Maryland, Washington DC et Wisconsin. Le multimillionnaire Mitt Romney a remporté, mardi soir, les primaires républicaines dans trois Etats, selon les chaînes de télévision américaines. Il consolide ainsi sa position de favori pour affronter Barack Obama lors de l'élection de novembre prochain.

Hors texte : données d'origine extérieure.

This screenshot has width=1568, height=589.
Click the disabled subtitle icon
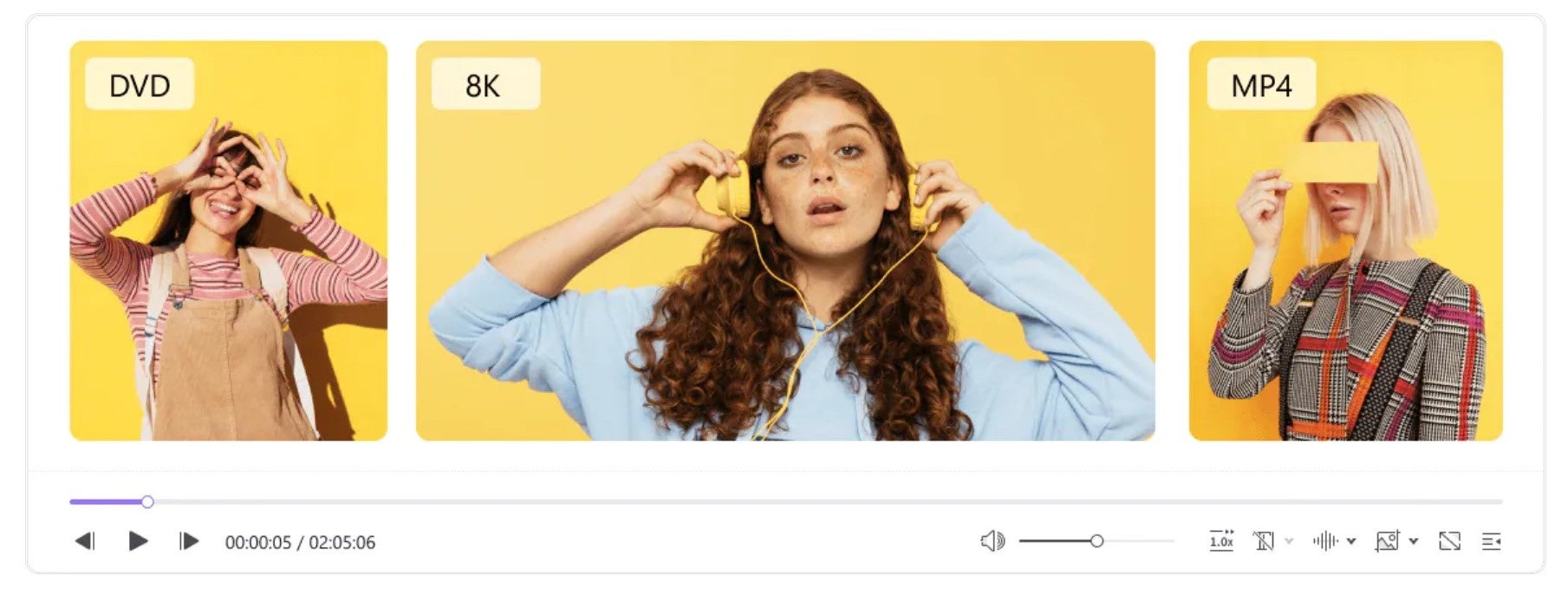(x=1264, y=541)
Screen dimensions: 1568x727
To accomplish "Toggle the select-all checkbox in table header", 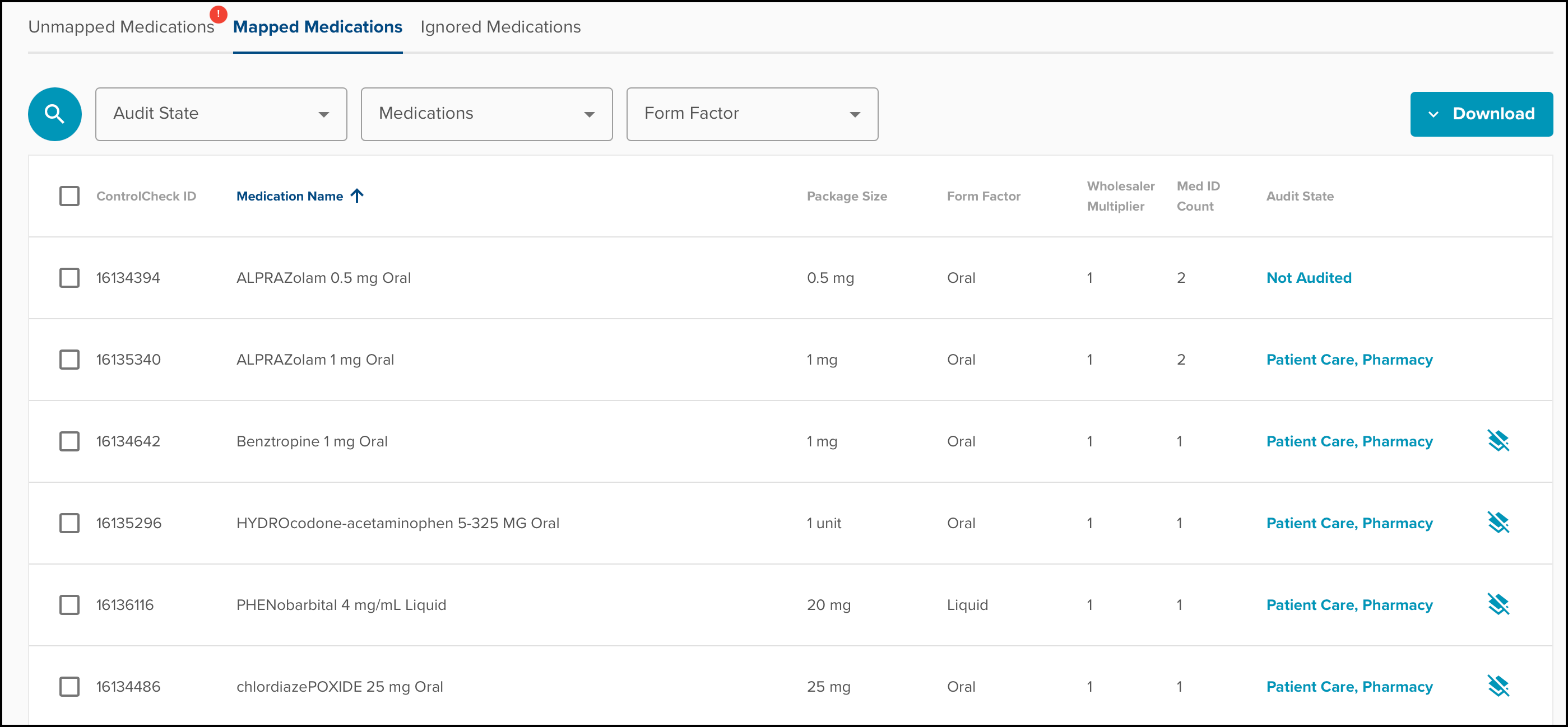I will pyautogui.click(x=69, y=196).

Avec ces trois victoires attendues, l'ancien gouverneur du Massachusetts a franchi le seuil fatidique des 50% des 1 144 délégués nécessaires pour empocher l'investiture du parti républicain. Selon le site Real Clear Politics, Romney totaliserait désormais 625 délégués. Son plus proche adversaire, Rick Santorum, est nettement distancé, avec désormais 263 délégués. Quant à l'ancien président de la Chambre des représentants, Newt Gingrich, il en compte 140.  Le libertarien Ron Paul traîne loin derrière avec 67 délégués.

Il se voit déjà gagnant

Galvanisé par ces succès, Mitt Romney s'est présenté mardi soir comme l'adversaire désigné du président démocrate Barack Obama, ignorant ses trois concurrents républicains Rick Santorum, Newt Gingrich et Ron Paul. "Le président pense qu'il fait du bon travail. (...) Il pense qu'il fait un travail historiquement bon comme Abraham Lincoln, LBJ (Lyndon Johnson) et FDR (Franklin Roosevelt)", a lancé Mitt Romney mardi soir devant ses partisans, avant de dénoncer les politiques "étatistes" d'Obama qui, selon lui, entravent la libre entreprise.

(Francetv info)

Dans le Maryland, Romney (47%) l'emporte haut la main devant Santorum (30%), selon des résultats provisoires. Les autres candidats, Newt Gingrich et Ron Paul arrivent loin derrière. A Washington, où Santorum ne figurait pas sur les bulletins de vote, Romney a raflé 68% des voix. La victoire du millionnaire est plus serrée dans le Wisconsin, avec 43% des voix contre 38% pour Santorum, selon des résultats provisoires.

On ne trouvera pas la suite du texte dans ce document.